As alterações ao subsídio de mobilidade para os residentes da Madeira — segundo as quais os madeirenses apenas terão de pagar o preço máximo estipulado de 86 euros (65 no caso dos estudantes), libertando-os de adiantar valores passíveis de reembolso — vão fazer com que os passageiros do arquipélago deixem “de ser sensíveis ao preço” dos voos e passem a comprar passagens mais caras, diz ao Observador do diretor de operações em Portugal da companhia aérea low-cost, José Lopes. Ou seja, a medida vai acabar por custar mais aos contribuintes, porque o Estado reembolsa a diferença entre os 86 euros e o custo real do voo.

Mas a medida também não será neutra para a empresa, já que a transportadora se apressou a lançar uma ameaça: encerrar a rota para a Madeira se a medida, aprovada no Orçamento do Estado para este ano, não for revertida.

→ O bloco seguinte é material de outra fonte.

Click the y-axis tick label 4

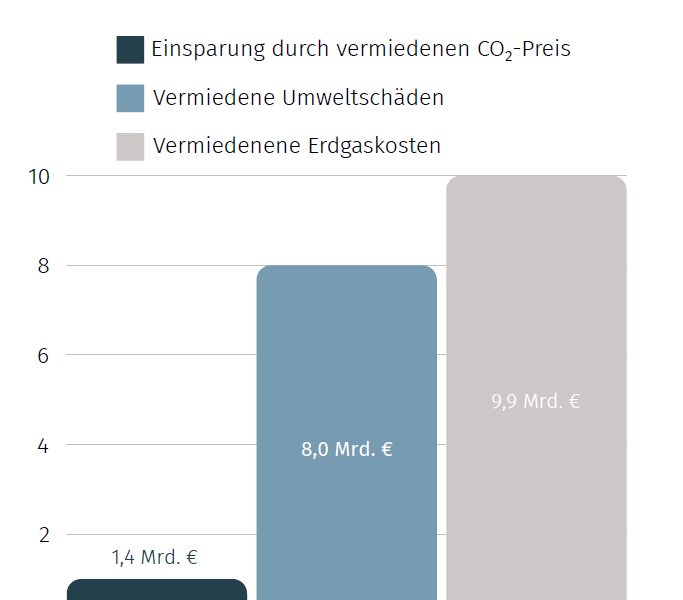(43, 446)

O Parlamento aprovou na quarta-feira, por unanimidade, uma proposta do PSD-Madeira que antecipa para 2020 a revisão do regime de mobilidade para os residentes do arquipélago da Madeira que voem para o continente. Até agora, os madeirenses tinham de pagar o valor total do bilhete, pedindo depois um reembolso — que correspondia ao montante pago acima de 86 euros (65 euros no caso dos estudantes), até um limite de 400 euros. Por exemplo, se a passagem de avião custasse 250 euros, um passageiro (que não estude) recebia a diferença entre esse valor e 86 euros, ou seja, 164 euros. Mas, para obter o reembolso, era necessário entregar vários documentos em lojas CTT, sendo que o processo podia demorar meses.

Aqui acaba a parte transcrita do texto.